Merge pull request #1069 from Molecule-AI/fix/github-token-refresh-1068

fix: GitHub token refresh — WorkspaceAuth path for credential helper (#1068)
2026-04-20 08:37:46 -07:00 · 2026-04-20 08:37:46 -07:00 · 24a75954ff
commit 24a75954ff
parent 95181c890d d8a2855c25
3 changed files with 16 additions and 1 deletions
--- a/.gitignore
+++ b/.gitignore
@ -117,6 +117,8 @@ backups/

 # Cloned-via-manifest dirs — populated locally by scripts/clone-manifest.sh,
 # tracked in their own standalone repos.
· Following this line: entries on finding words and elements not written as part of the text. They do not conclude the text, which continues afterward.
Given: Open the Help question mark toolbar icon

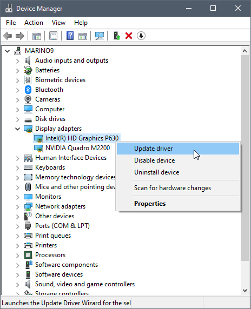Looking at the screenshot, I should point(70,36).
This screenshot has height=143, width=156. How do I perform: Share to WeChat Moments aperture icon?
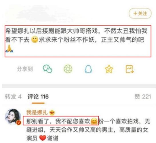[x=68, y=69]
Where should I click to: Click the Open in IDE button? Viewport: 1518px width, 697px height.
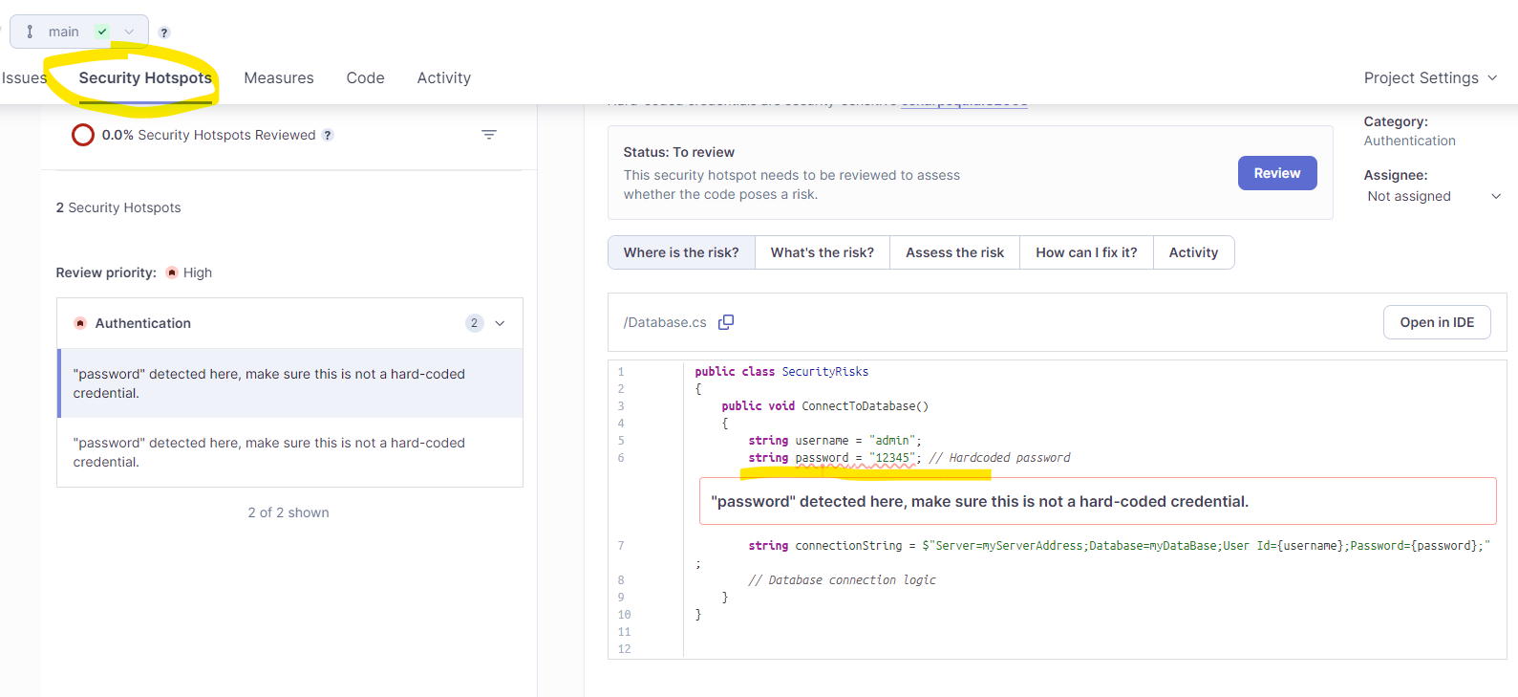[1436, 322]
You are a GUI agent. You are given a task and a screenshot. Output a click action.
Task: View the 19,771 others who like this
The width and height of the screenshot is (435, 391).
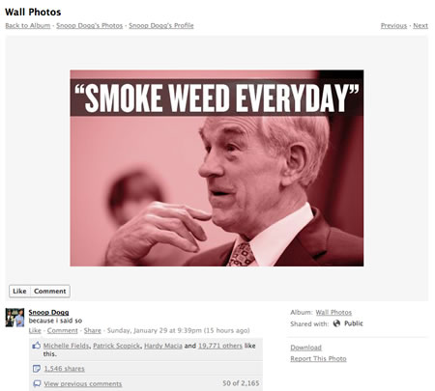pos(220,346)
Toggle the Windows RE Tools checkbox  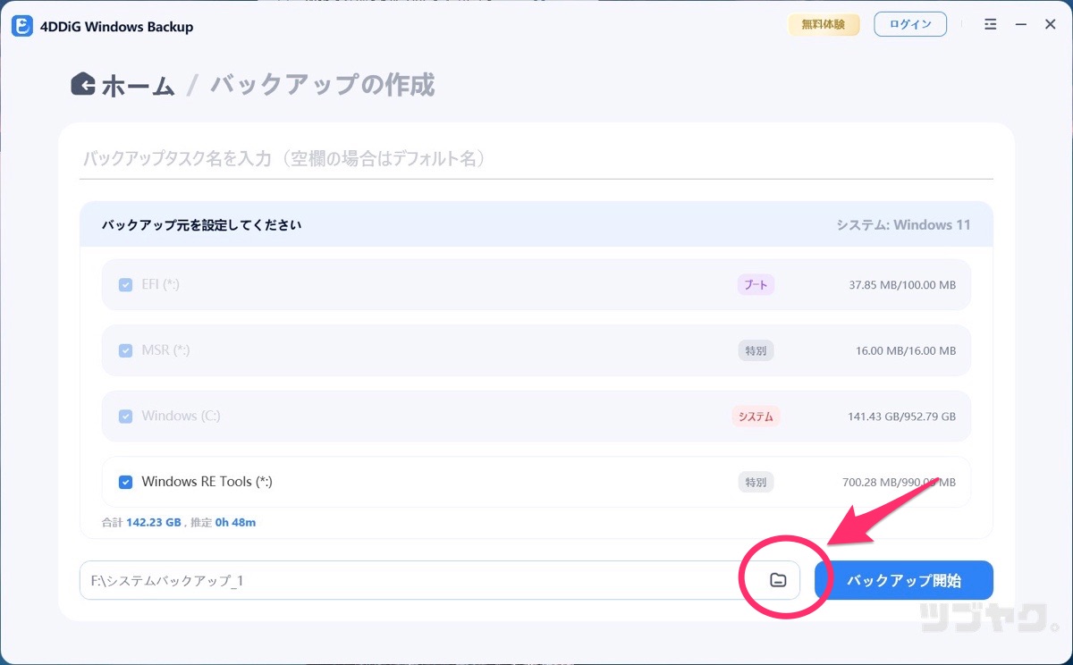126,482
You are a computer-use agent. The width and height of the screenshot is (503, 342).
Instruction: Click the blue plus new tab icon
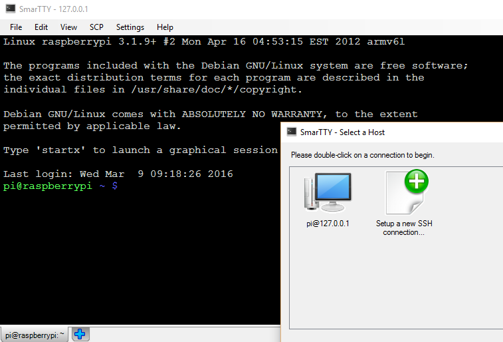80,334
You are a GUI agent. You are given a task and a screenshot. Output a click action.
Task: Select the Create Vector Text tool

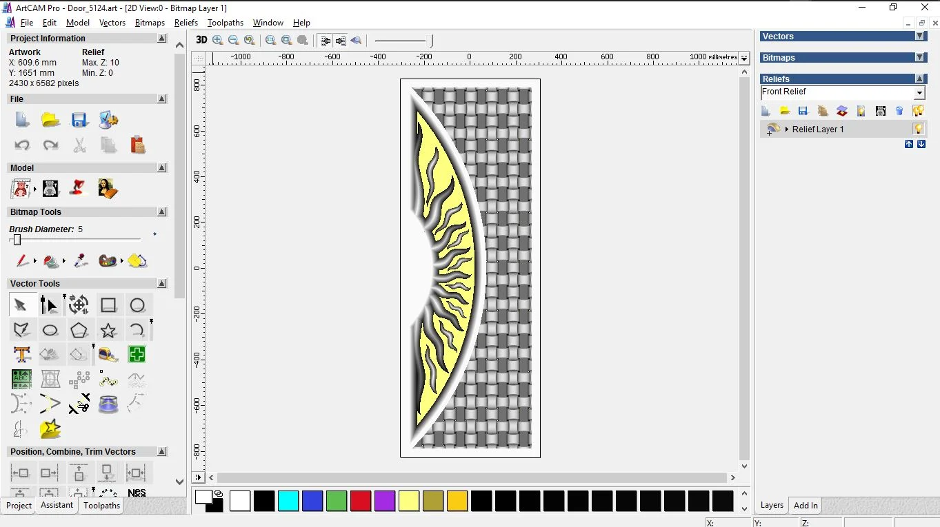coord(21,355)
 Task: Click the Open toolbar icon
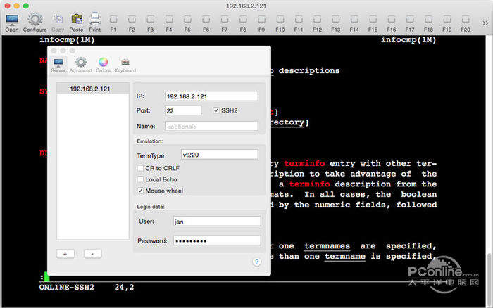(12, 20)
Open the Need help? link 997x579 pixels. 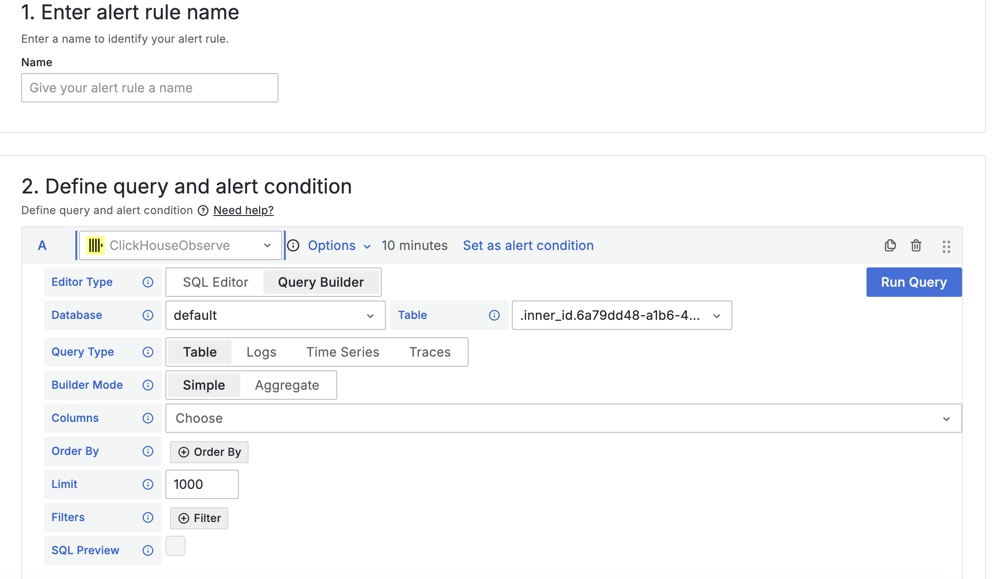244,210
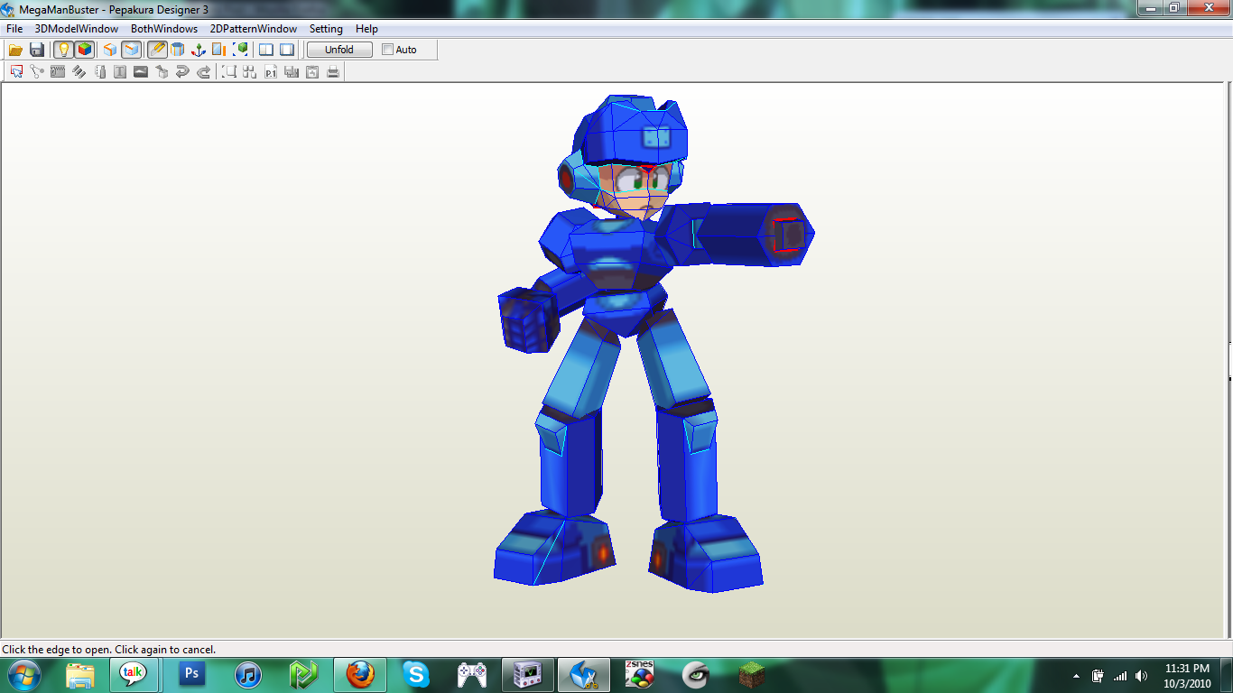
Task: Toggle the right window layout icon
Action: pos(285,50)
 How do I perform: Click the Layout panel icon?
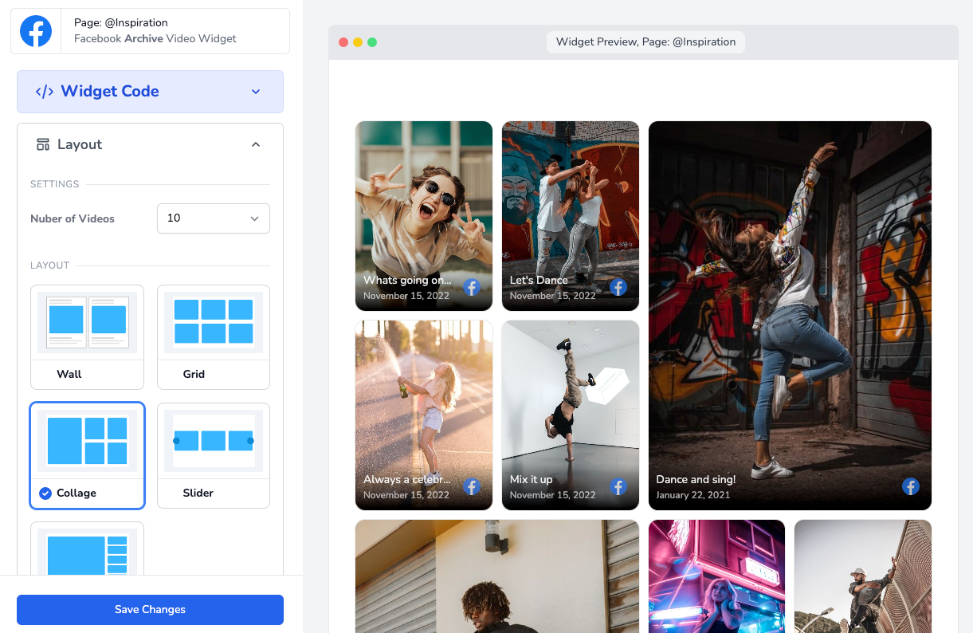pos(43,144)
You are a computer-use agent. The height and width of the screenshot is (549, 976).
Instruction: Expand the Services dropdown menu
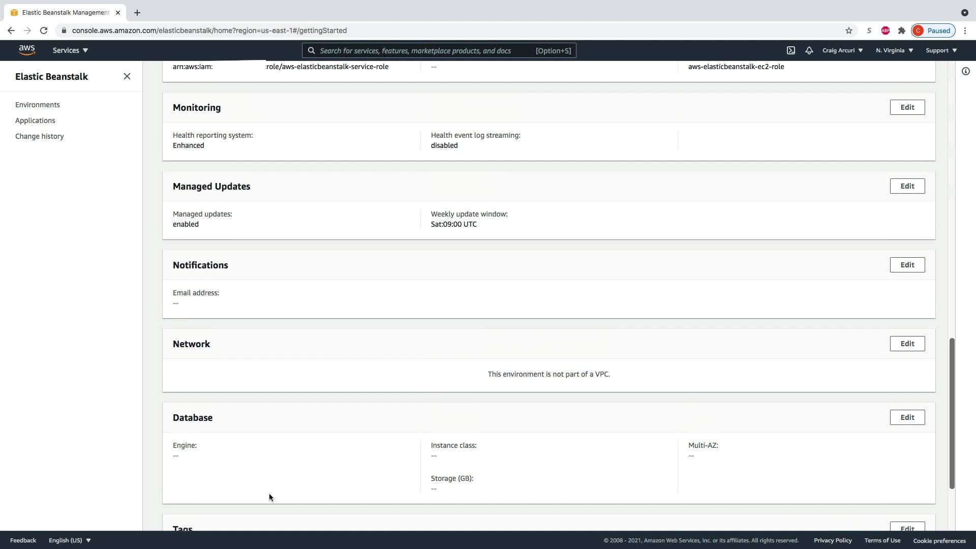pos(70,50)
Never commit to core.
+# org-templates live in Molecule-AI/molecule-ai-org-template-* repos.
+# plugins live in Molecule-AI/molecule-ai-plugin-* repos.
 /org-templates/
 /plugins/
 /workspace-configs-templates/
--- a/workspace-server/internal/router/router.go
+++ b/workspace-server/internal/router/router.go
@ -376,7 +376,13 @@ func Setup(hub *ws.Hub, broadcaster *events.Broadcaster, prov *provisioner.Provi
 	// (dev / self-hosted without GITHUB_APP_ID).
 	{
 		ghTokH := handlers.NewGitHubTokenHandler(wh.TokenRegistry())
+		// #1068: moved from AdminAuth to allow any authenticated workspace to
+		// refresh its GitHub token. The credential helper in containers calls
+		// this endpoint with a workspace bearer token — AdminAuth (PR #729)
+		// rejects those, breaking token refresh after 60 min.
+		// Keep the old path as an alias for backward compat.
 		r.GET("/admin/github-installation-token", middleware.AdminAuth(db.DB), ghTokH.GetInstallationToken)
+		wsAuth.GET("/github-installation-token", ghTokH.GetInstallationToken)
 	}

 	// Terminal — shares Docker client with provisioner
--- a/workspace/scripts/molecule-git-token-helper.sh
+++ b/workspace/scripts/molecule-git-token-helper.sh
@ -53,7 +53,14 @@ set -euo pipefail
 PLATFORM_URL="${PLATFORM_URL:-http://platform:8080}"
 CONFIGS_DIR="${CONFIGS_DIR:-/configs}"
 TOKEN_FILE="${CONFIGS_DIR}/.auth_token"
-ENDPOINT="${PLATFORM_URL}/admin/github-installation-token"
+# #1068: use workspace-scoped path (WorkspaceAuth) instead of admin path
+# (AdminAuth rejects workspace bearer tokens since PR #729).
+WORKSPACE_ID="${WORKSPACE_ID:-}"
+if [ -n "$WORKSPACE_ID" ]; then
+    ENDPOINT="${PLATFORM_URL}/workspaces/${WORKSPACE_ID}/github-installation-token"
+else
+    ENDPOINT="${PLATFORM_URL}/admin/github-installation-token"
+fi

 # _fetch_token — internal helper; also callable directly from cron.
 # Outputs the raw token string on success; exits non-zero on failure.